◆ BRIEF:
Translate this sentence from the transcript on law and the Christian worldview into Spanish: "And we're going to start with a question from Vince."

◆ DOCUMENT PASSAGE:
And Greg, in the last episode, we were talking a little bit about law and the Christian worldview.
And so we're going to continue on that line.
And we're going to start with a question from Vince.
I have been asked, how does it affect me if a gay couple gets married, or if a woman makes a decision about her reproductive health, or if someone chooses a different faith system than yours?
Okay.
Um, again, we started the last show kind of like this, so because it came up and I find myself kind of chuckling, not derisively, but how can I best characterize it?
It's like, I'm shaking my head, all right, so I'm just going to give a counter example.
How does it, this doesn't cover every one of those points because there are different points that were just made.
So how does it affect you if I beat my wife?
It doesn't hurt you.
Go home, enjoy yourself.
Kiss your wife.
Let me beat my wife.
How does that affect you?
So that would be a parallel to the so-called reproductive health, which is just a,
euphemism for a woman taking the life of her unborn child.
How does that affect you?
How does that affect me if, you know, women who try to learn to read in Saudi Arabia get acid thrown on their face?
How does that affect you?
It reflects such a, at least in that particular example, such a, I don't even know how to describe it,
such a completely narcissistic point of view.

◆ SOURCE MATERIAL:
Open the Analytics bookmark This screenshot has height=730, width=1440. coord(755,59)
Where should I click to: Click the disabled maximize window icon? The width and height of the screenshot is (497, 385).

◆ RESULT:
Y vamos a empezar con una pregunta de Vince.